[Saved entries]
+---+

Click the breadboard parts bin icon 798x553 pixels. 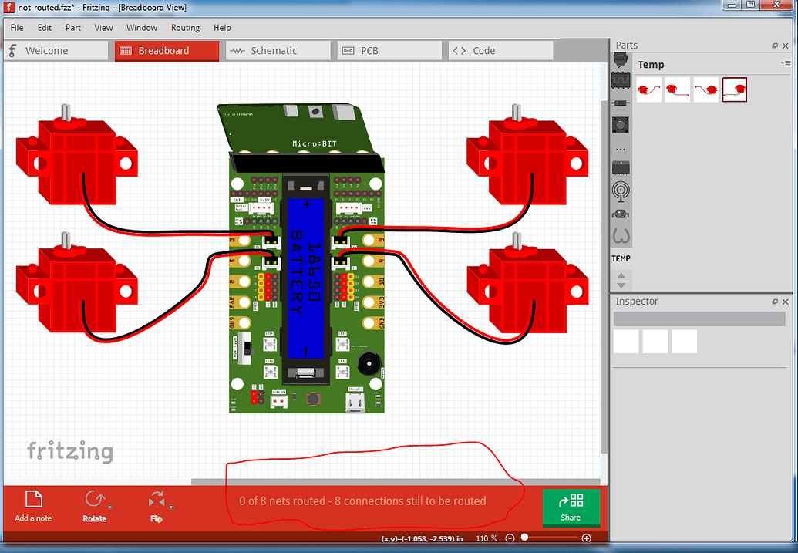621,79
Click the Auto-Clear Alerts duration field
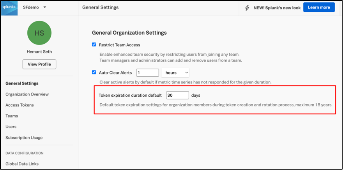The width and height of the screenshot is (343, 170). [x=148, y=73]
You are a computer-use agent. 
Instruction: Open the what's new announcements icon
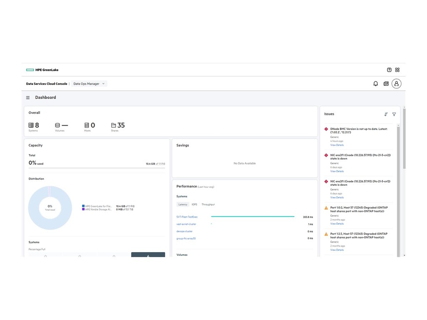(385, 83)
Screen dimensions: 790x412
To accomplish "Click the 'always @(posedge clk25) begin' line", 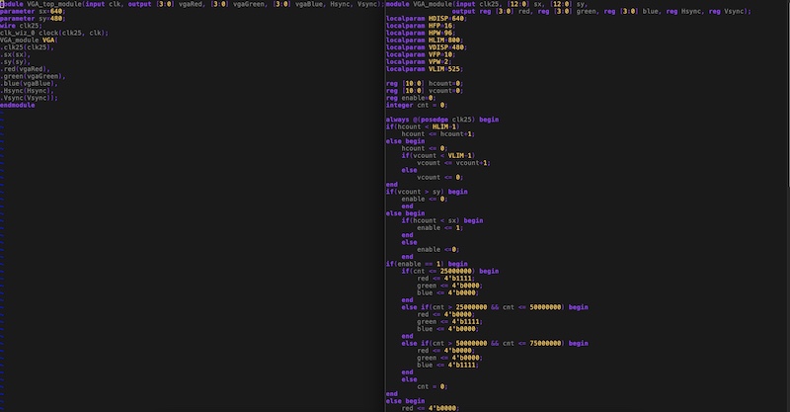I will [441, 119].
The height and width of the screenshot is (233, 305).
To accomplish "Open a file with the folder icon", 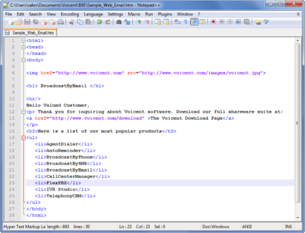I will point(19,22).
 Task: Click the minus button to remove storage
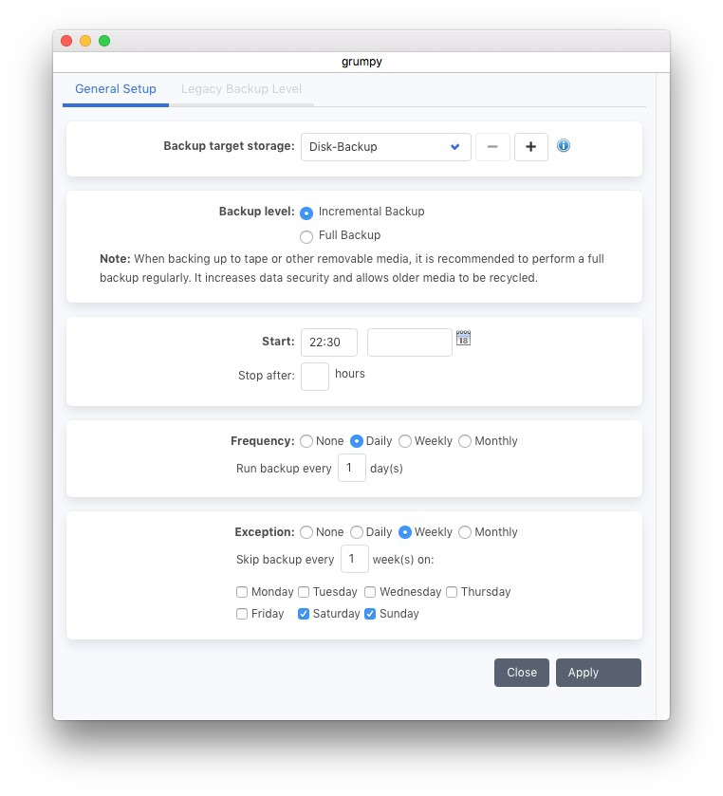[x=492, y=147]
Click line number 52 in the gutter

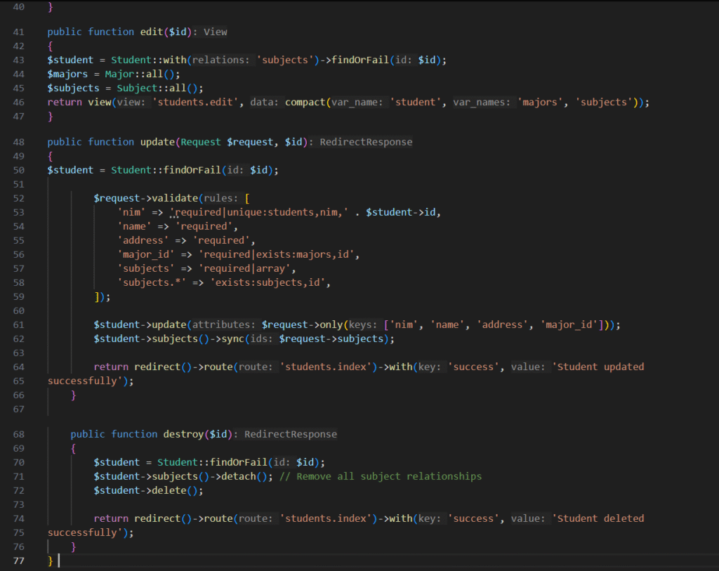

+---+

## Task objective
Leave out the pictures, and retype exactly the lines from the one containing "Task: Click the" through the final line of the data.

## Task response
 Task: Click the minus button to remove storage
[x=492, y=147]
Click line number 52 in the gutter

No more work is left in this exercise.